● PAGE TEXT

The broader pattern of Trump personnel decisions shaping the party's internal dynamics has played out across multiple fronts this year. In South Carolina, the president's preference was never ambiguous.
Graham's campaign reported more than $11.6 million in cash on hand on Monday, along with nearly $1.4 million raised in the first quarter of this year. Those numbers alone would have made any primary challenge steep. With Trump's backing on top, the hill became a cliff.
The Carlson factor
Tucker Carlson, the former Fox News star, had endorsed Dans, a move that injected the race into a broader and more volatile storyline. Carlson has been feuding publicly with Trump over the administration's approach to Iran, calling the conflict "absolutely disgusting and evil."
Trump responded to Dans's initial announcement by writing on social media that Carlson's endorsement was a "KISS OF DEATH." He went further, saying the candidacy of Mark Lynch, the appliance business owner Dans endorsed upon exiting, "would be a DISASTER for the Republican Party."
Dans denied that his decision to withdraw had anything to do with Carlson. But the sequence of events, Carlson endorses Dans, Trump fires back publicly, Dans exits and endorses a different candidate, speaks for itself. In a Republican primary in 2026, crossing the president's endorsement is a losing bet, and Dans appears to have recognized that before the ballots were printed.
The episode mirrors other recent moments in which last-minute reversals have reshaped Trump-era political calculations, with allies and challengers alike adjusting course in real time.
Graham's durability and the field ahead
Lindsey Graham has routinely batted back primary contenders over the years. He is among Trump's top congressional allies, a political confidant and regular golfing partner of the president. That relationship, combined with his fundraising muscle and institutional support, makes him one of the most difficult Republican incumbents to dislodge from the right.
A half-dozen Republicans remain in the race, though none have attracted the national attention Dans commanded. The June 9 primary will test whether any of them can generate real opposition, but with Trump's endorsement locked in and the state's leading Republicans lined up behind Graham, the path is narrow.

● DATA EXTRACT
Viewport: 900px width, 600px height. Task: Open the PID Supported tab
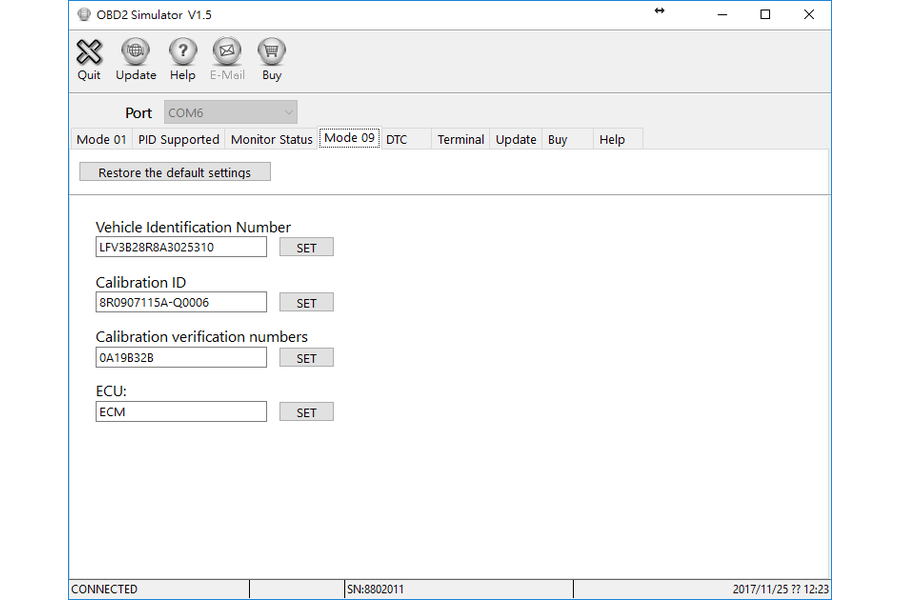click(x=178, y=139)

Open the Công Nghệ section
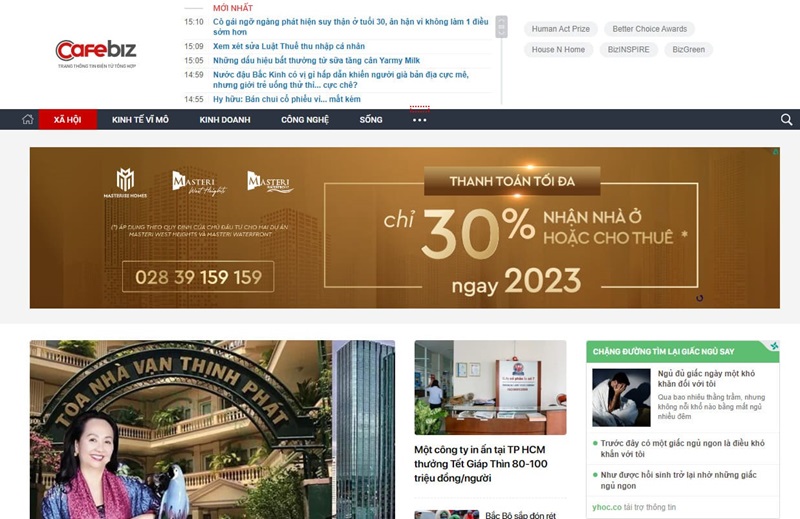coord(304,120)
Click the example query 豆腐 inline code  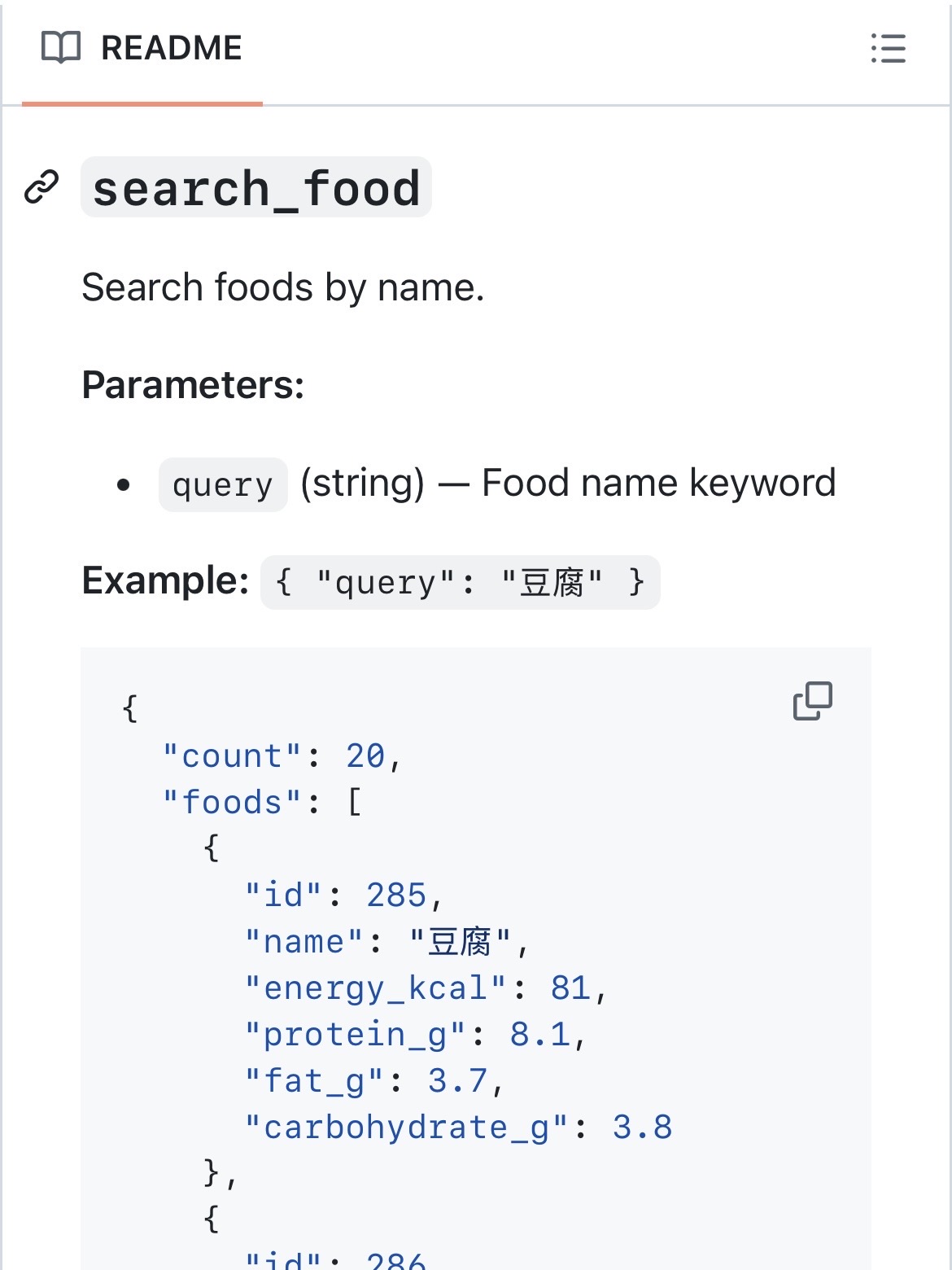point(460,583)
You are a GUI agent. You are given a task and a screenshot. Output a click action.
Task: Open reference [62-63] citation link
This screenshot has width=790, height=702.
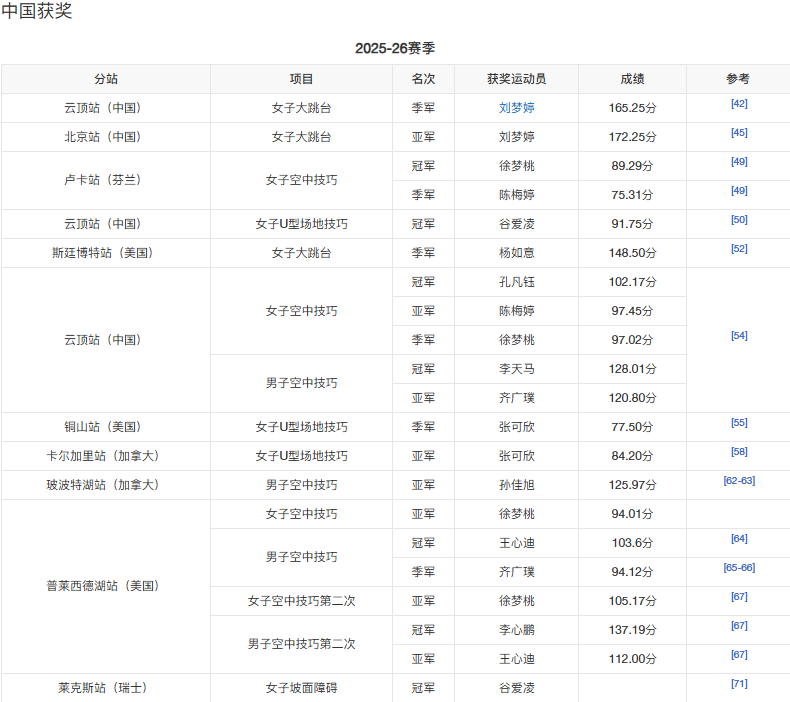739,481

● REQUIRED ACTION
What comes next in the text above about Lindsey Graham's Senate primary in South Carolina? Continue it from its last sentence, not the records.

● TASK RESPONSE
Trump's willingness to intervene forcefully in intraparty contests continues to define the Republican landscape. His $300 million midterm operation signals that the White House views 2026 as a cycle where loyalty and coordination matter as much as ideology.
Dans, for his part, did not leave quietly. His endorsement of Lynch suggests he still wants a more combative conservative voice in the race, even if it is no longer his own. Whether Lynch or any other challenger can make a dent against Graham's war chest and presidential backing remains an open question.
The broader question for the Republican base is whether the Senate, the institution Dans called "the headwaters of the swamp", will see any meaningful primary challenges succeed in 2026. Trump has shown he will protect allies he considers essential, even when grassroots frustration runs hot.
What Dans's exit means
Dans built Project 2025 on the premise that conservative governance requires the right people in the right jobs. He argued the Senate was the bottleneck. But when the president who benefited most from that blueprint told him to stand down, Dans stood down.
That is not a contradiction. It is a recognition of how Republican politics works right now. The conservative movement has enormous energy at the grassroots level and inside the policy shops. But in electoral politics, Trump's endorsement remains the single most powerful force in the party. No blueprint, no matter how detailed, overrides it.
If conservatives want to reshape the Senate, they will need to pick fights the president is willing to join, not ones he has already decided to end.